„Ein 450 Kilo schwerer Bär kann nicht zu überhören sein – denkst du!“, erzählt Andreas Hütten mit wohl dosierter Pause vor dem Gedankenstrich. Es ist die Geschichte von seiner zweiten Nacht im sogenannten „Hyde“, dem Versteck des Tierfotografen in freier Wildbahn. Hoch in Europas Norden führte ihn sein bislang wohl spektakulärstes Fotoshooting: Bärenjagd mit Teleobjektiv und Vollformatsensor. Der zweite Versuch in diesem Jahr, nachdem er im Frühjahr bereits in Slowenien mit seiner Kamera Bären aufgelauert hatte – tagelang, mit viel Geduld und überschaubarem Erfolg.
„Da war plötzlich dieses Schnarchen“, erzählt er weiter, so dicht bei ihm, dass er kurz überlegte, ob sich unbemerkt wohl ein zweiter Fotograf während der Nacht in seinen Unterstand einquartiert hatte. „Du schaust sicherheitshalber mal wieder durch die schmalen Sichtfenster und dann liegt da dieser Koloss so nahe am Hyde, dass du ihn mit dem Teleobjektiv nicht mehr auf den Vollformatsensor bekommst.“ Kein Bärenlatein. Nordfinnland im September 2022.
Anreise über Amsterdam, Helsinki und weiter nach Oulu, der fünftgrößten Stadt Finnlands und nördlichsten Großstadt der Europäischen Union. Von dort geht’s ungezählte Kilometer schnurgerade weiter. Immer Richtung Nordost. Das Basis-Camp ist ein rustikales Haus inmitten der endlosen, borealen Waldlandschaft. Der nächste Supermarkt liegt 60 Kilometer entfernt. Die russische Grenze nicht mal halb so weit. „Einer der besten Orte in Finnland, um Braunbären und mit etwas Glück auch Vielfraße in ihrem natürlichen Lebensraum zu beobachten und zu fotografieren“, erzählt der Naturfotograf, der sich mit der Kamera auf einheimische Vögel, Säugetiere und Pflanzen spezialisiert hat.
Die Temperaturen, tagsüber noch bei sechs bis sieben Grad, fallen nachts bereits bis minus fünf Grad unter den Gefrierpunkt. Sechs Nächte immer wieder allein im Versteck – und jeden Abend Bären. „Meist kommen sie so gegen neun Uhr abends während der langen Dämmerung raus. Man konnte fast die Uhr danach stellen“, lacht das Fotografenherz. Gleich am ersten Tag: Eine Bärin mit ihrem halbstarken Nachwuchs, der drollig durchs hohe Gras tappst. Am nächsten Abend ein männlicher Artgenosse, der hinter einem jungen Baum hervorlugt, als wollte er hinter dem dünnen Stamm unentdeckt bleiben.

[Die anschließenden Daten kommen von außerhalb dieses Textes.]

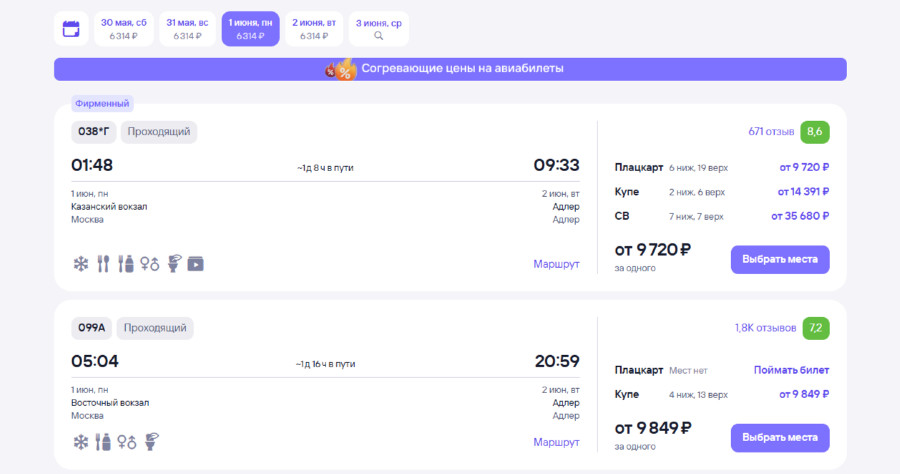Click bio-toilet icon for train 099А

pyautogui.click(x=152, y=441)
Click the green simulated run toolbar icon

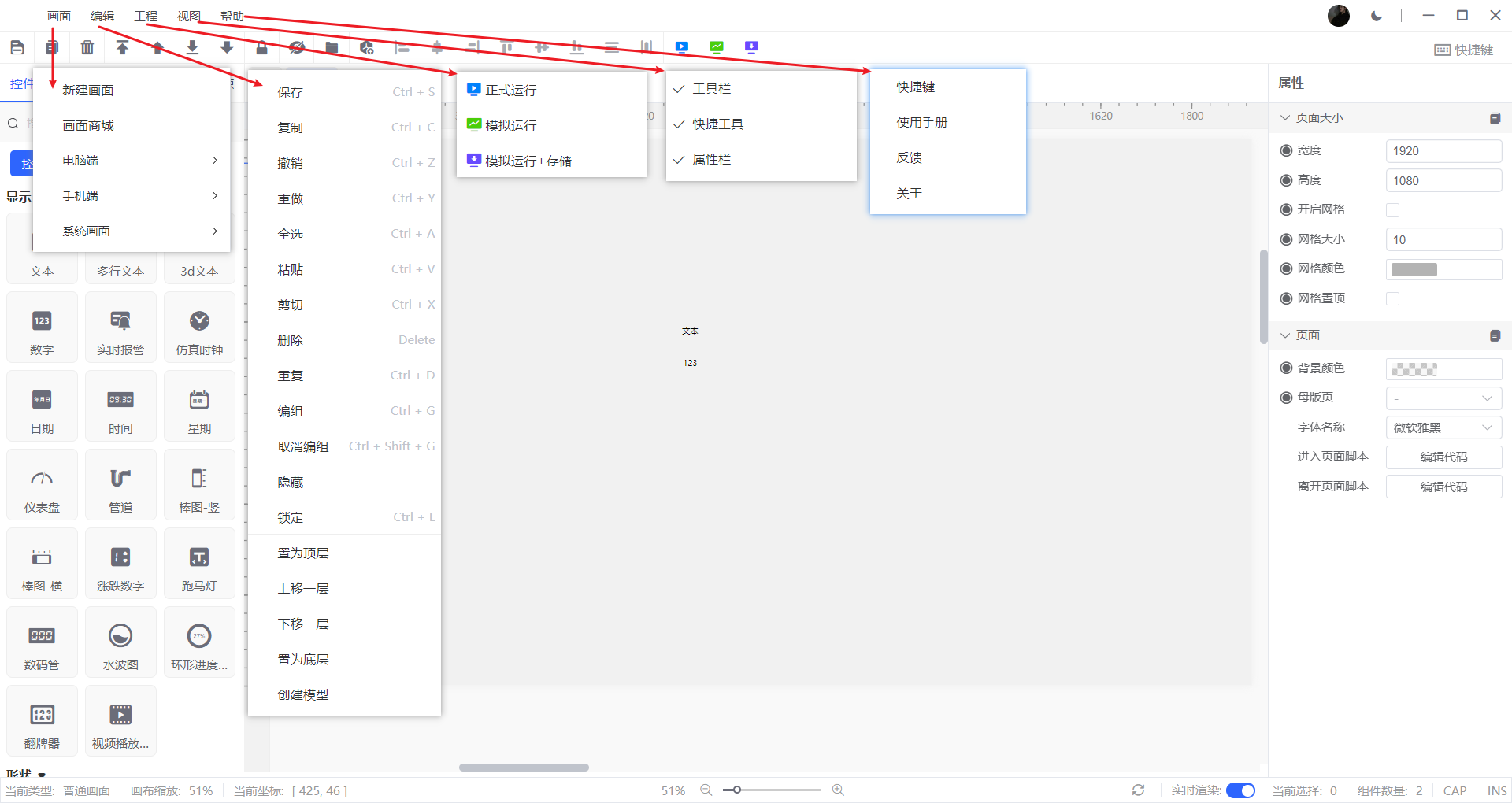click(x=717, y=47)

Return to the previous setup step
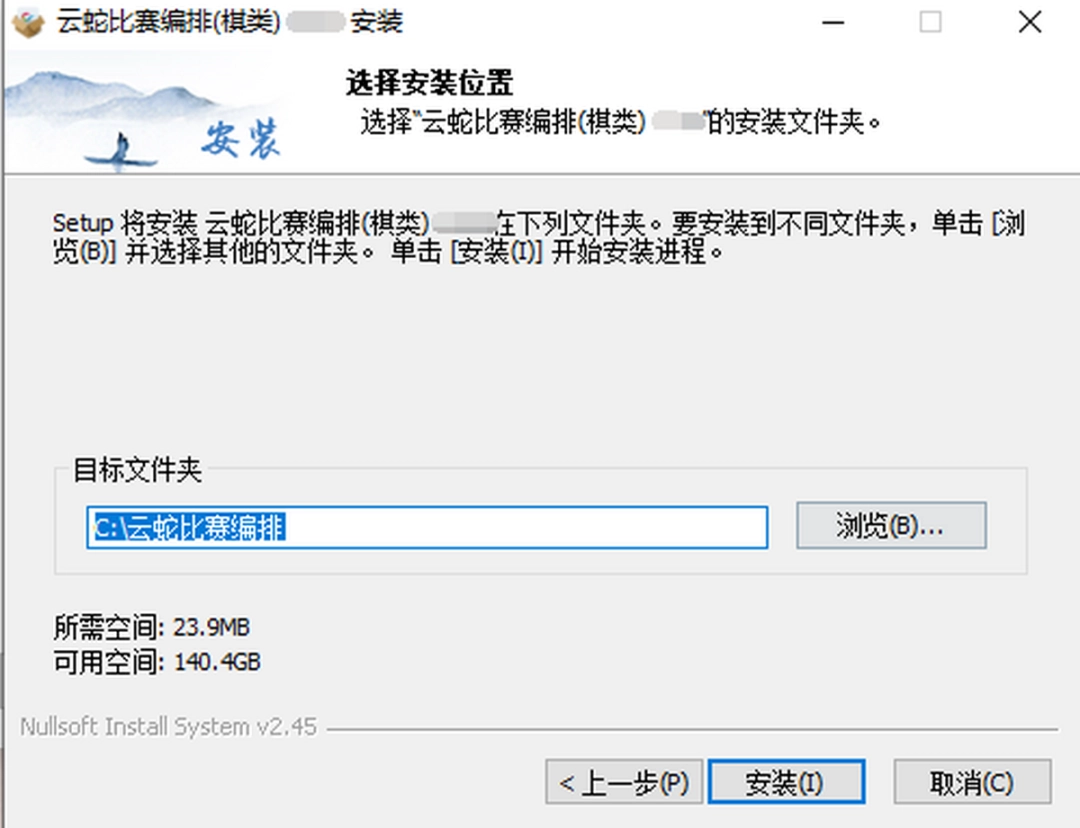tap(623, 783)
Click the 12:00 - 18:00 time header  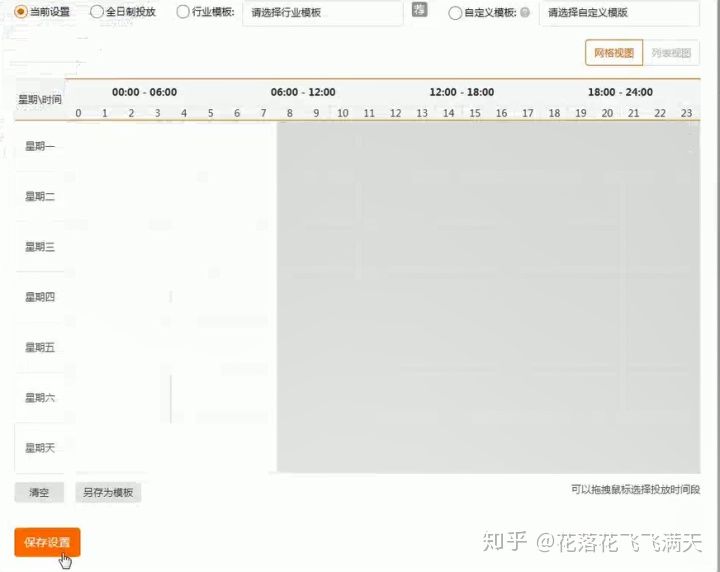pos(461,92)
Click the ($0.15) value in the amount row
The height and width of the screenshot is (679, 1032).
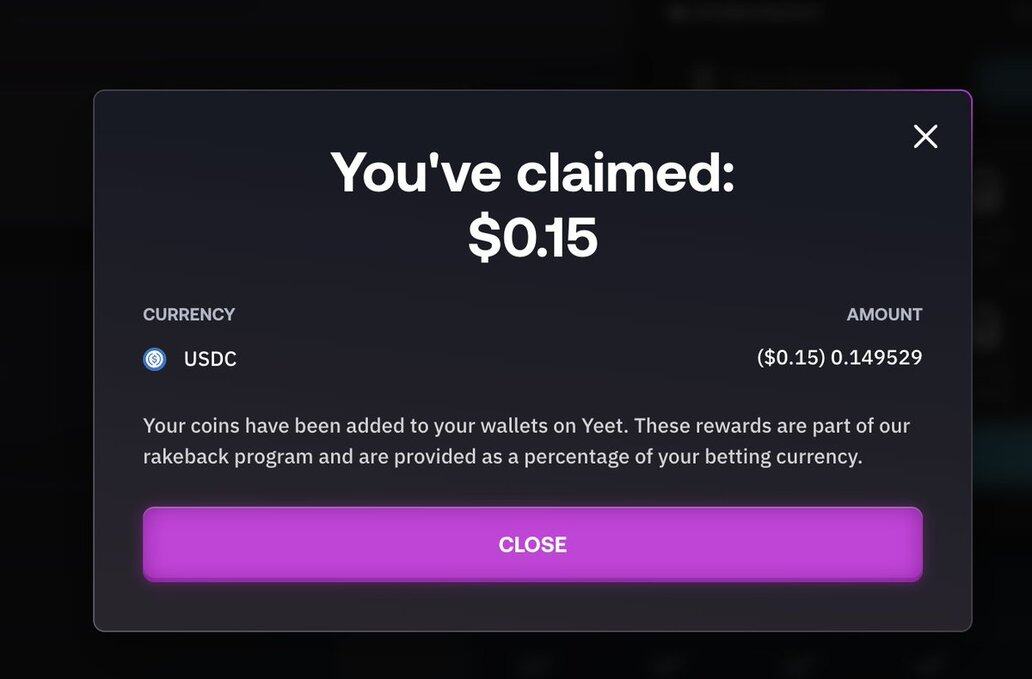coord(791,357)
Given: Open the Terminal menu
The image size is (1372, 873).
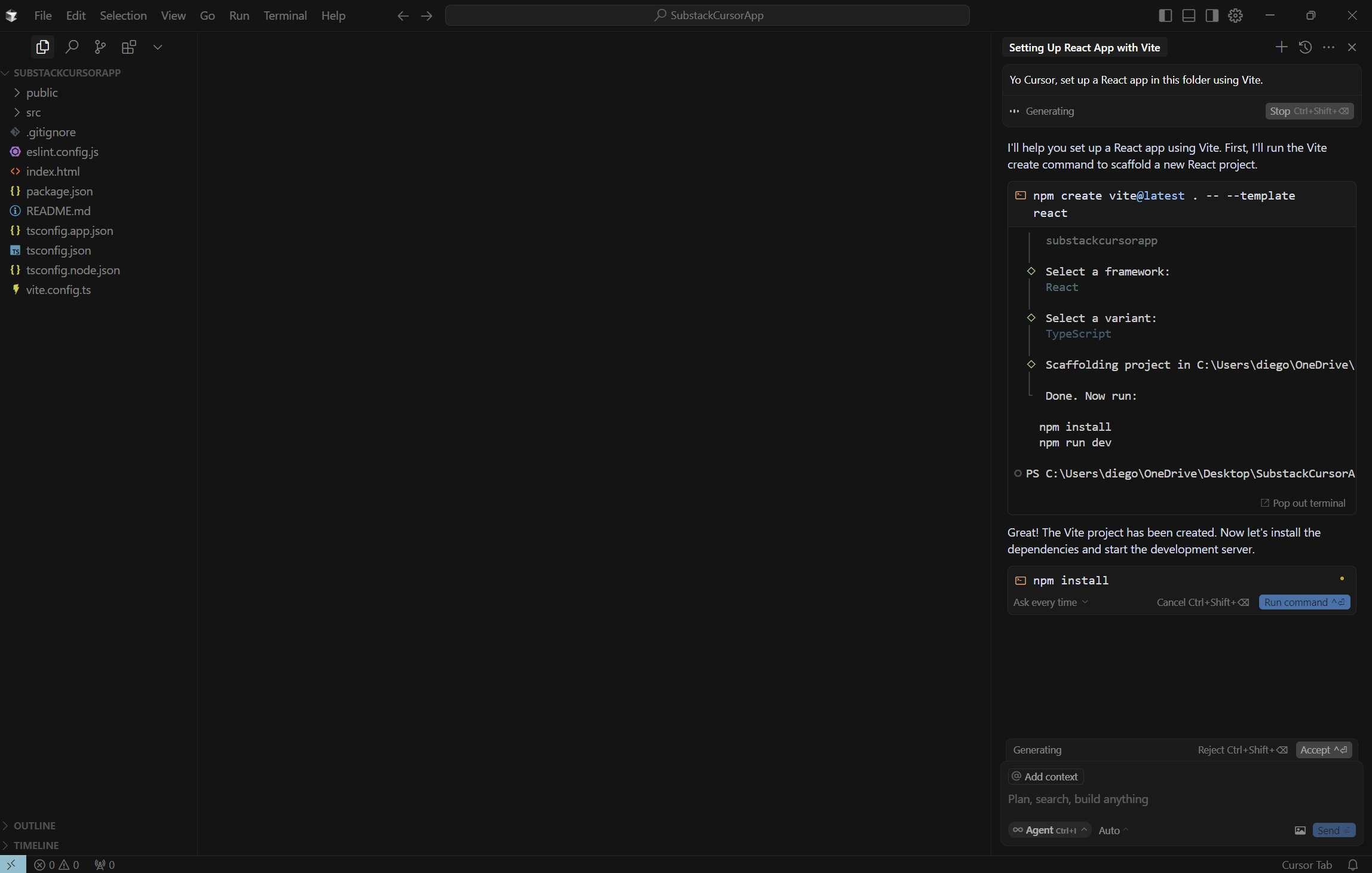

„Der große Bär kam am dritten Tag über den See geschwommen und schüttelte sich im Gegenlicht der langsam versinkenden Sonne das Wasser aus dem Pelz.“ Das sind die Glücksmomente eines Naturfotografen, der weiß: „September ist die perfekte Zeit für das Bären-Fotoshooting. Da müssen sich die braunen Zottel den Winterspeck raufpacken.“ Auf ihrer Suche nach Essbarem liefen sie ihm direkt vor die Linse. Die Ausbeute: Bärige Bilder für die nächste Kalenderedition von Andreas Hütten.
Tipps zur Kameraausrüstung:
Andreas Hütten beschränkt sich bei solchen Touren auf das Wesentliche:
Zwei digitale Vollformat-Kameras, davon eine Canon R6 und eine Sony Alpha 7r IV (63mp). Dazu drei Objektive und ein 1,4-fach Telekonverter: Seine bevorzugte Linse ist das Tamron 150-500mm Telezoom, ein weiteres lichtstarkes Tele von Canon (2.8/300 mm L) und das neue Tamron-Standardzoom 35-150mm mit einer Anfangslichtstärke von 2.0 machen den Fotorucksack komplett.